■ **Tasks to perform**
1 > According to the review of Counting & Cracking, who was the Set and Costume Designer?
2 > In the entries, turn the lines starting with the one that contains "The image size is (1304, 624)." and running through the one that contains "Click into the Facebook search field" into a numbered list, omitting blank lines. Give only those lines.

■ **Text excerpt**
========
Sunday 20 January 2019

2019: Counting and Cracking by S. Shakthidaran (directed by Eamon Flack)

Counting & Cracking by S. Shakthidharan.  A collaboration between Belvoir and Co-Curious in the Sydney Festival, at Sydney Town Hall, January 11 – February 2, 2019.

Reviewed by Frank McKone
January 20

Director – Eamon Flack; Cultural and Costume Advisor – Anandavalli; Set and Costume Designer – Dale Ferguson; Lighting Designer – Damien Cooper; Composer and Sound Designer – Stefan Gregory; Movement and Fight Director – Nigel Poulton; Accent Coach – Linda Nicholls-Gidley.

Cast:
Prakash Belawadi – Apah and others
Nicholas Brown – Hasanga and others
Jay Emmanuel – Young Thirru and others
Rarriwuy Hick – Lily and others
Antonythasan Jesuthasan – Older Thirru and others
Nadie Kammallaweera – Older Radha
Ahilan Karunaharan – Sunil and others
Monica Kumar – Young Dhamayanthi, Swathi and others
Ghandi Macintyre – Priest, Hopper Cart Man and others
Shiv Palekar – Siddhartha and others
Monroe Reimers – Jailor, Vinsanda and others
Hazem Shammas – Ismet, Mr Levy and others
Nipuni Sharada – Young Nihinsa
Vaishnavi Suryaprakesh – Young Radha
Rajan Velu – Fundraiser, Bala, Maithra and others
Sukania Venugopal – Older Nihinsa, Aacha, Older Dhamayanthi and others

Musicians:
Kiran Mudigonda; Janakan Raj; Venkhatesh Sritharan

Counting & Cracking: stage setting in Sydney Town Hall
Photo: Frank McKone

The gestation of this play has been very long, since S. Shakthidharan’s Australia Council Young Artists Initiative grant in 2008, then the beginning of collaboration with Belvoir in 2013 and travel around the world including gaining family permissions in Australia (Yolngu), Sri Lanka (Colombo, Jaffna, Kayts, Batticaloa).  “We travelled to London, Delhi, Bangalore, Chennai, Singapore, Kuala Lumpur [and] spoke to people in Paris, Wellington, Toronto, New York….Together it has taken our two companies six years to bring everything into alignment”, wrote director Eamon Flack.

I understand the need for migrants to find the truth about their origins.  Only after my arrival here in 1955 and my father’s death in 1989, did my mother tell me important truths about my birth and why she had migrated from England and had never gone back, even for a visit.  In the meantime I became thoroughly Australian with, even after visits there, no desire to live in England again.
========
■ **Stored records**
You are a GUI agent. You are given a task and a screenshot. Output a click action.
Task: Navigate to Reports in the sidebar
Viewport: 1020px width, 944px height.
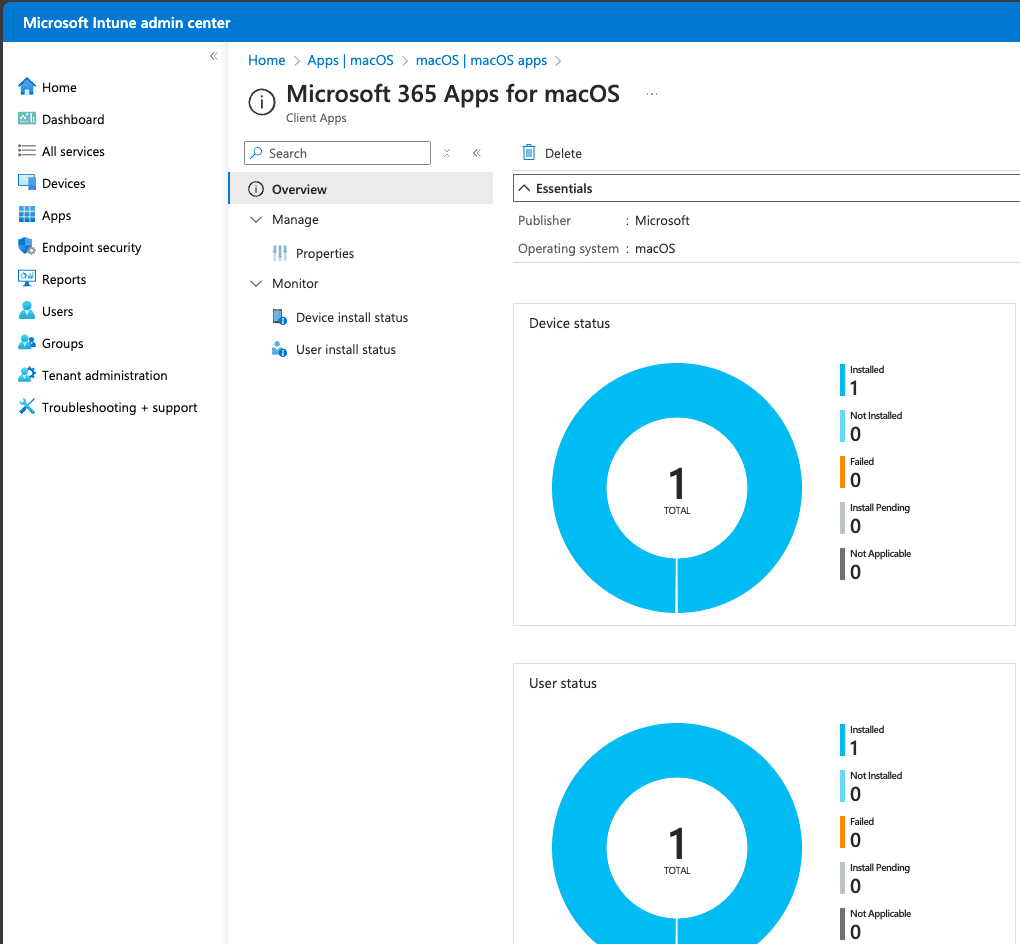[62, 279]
========
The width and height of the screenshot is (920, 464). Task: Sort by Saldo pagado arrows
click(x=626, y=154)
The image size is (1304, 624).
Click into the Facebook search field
========
■ **Task-by-task results**
1 > Dale Ferguson

2 >
1. The image size is (1304, 624).
2. Click into the Facebook search field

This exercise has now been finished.